The trial had been scheduled to start this morning with jury selection and opening statements.

THE DELAWARE JUDGE overseeing a voting machine company’s $1.6 billion defamation lawsuit against Fox News says he is delaying the start of the trial until tomorrow.

He did not cite a reason last night.

The trial, which has drawn international interest, had been scheduled to start this morning with jury selection and opening statements.

The case centres on whether Fox defamed Dominion Voting Systems by spreading false claims that the company rigged the 2020 presidential election to prevent former president Donald Trump’s re-election.

Records produced as part of the lawsuit show that many of the network’s hosts and executives did not believe the allegations but aired them anyway.

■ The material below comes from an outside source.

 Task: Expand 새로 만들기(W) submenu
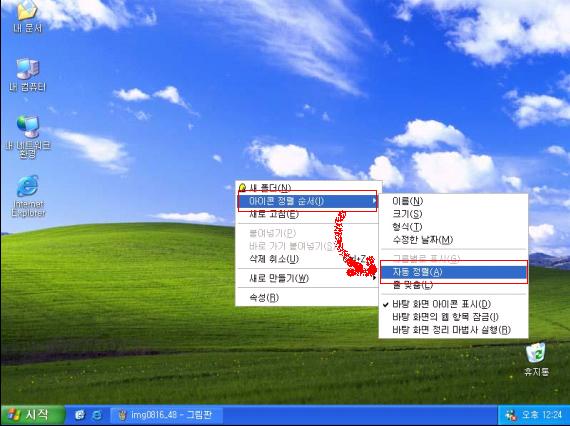tap(308, 278)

Claire Bischoff, a Dominion spokesperson, said the company would have no comment on the trial delay, as did Fox Corp, which is being sued along with Fox News. Representatives of the network did not return a request for comment.

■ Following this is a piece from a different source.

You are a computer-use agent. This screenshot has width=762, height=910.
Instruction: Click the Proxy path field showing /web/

In his statement, Delaware Superior Court judge Eric Davis said only that the trial, including jury selection, would be continued until Tuesday and that he would announce the delay in court today.

That is when Fox News executives and the network’s star hosts were scheduled to begin answering for their role in spreading doubt about the 2020 presidential election and creating the gaping wound that remains in America’s democracy.

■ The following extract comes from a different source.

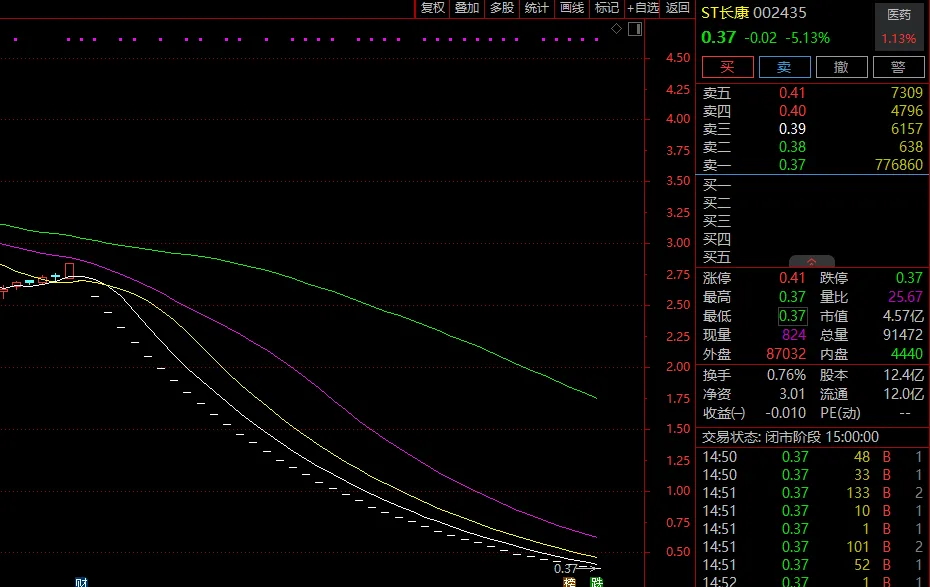Click the red 买 buy button
The image size is (930, 587).
[x=728, y=67]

Jurors hearing the lawsuit filed against Fox by Dominion Voting Systems would have to answer a specific question: Did Fox defame the voting machine company by airing bogus stories alleging that the election was rigged against then-president Donald Trump, even as many at the network privately doubted the false claims being pushed by Trump and his allies?

Yet the broader context looms large. A trial would test press freedom and the reputation of conservatives’ favourite news source.

It also would illuminate the flow of misinformation that helped spark the 6 January, 2021, insurrection at the US Capitol and continues to fuel Trump’s hopes to regain power in 2024.

Fox News stars Tucker Carlson and Sean Hannity and founder Rupert Murdoch are among the people who had been expected to testify.

Barring a settlement, opening statements are now scheduled tomorrow.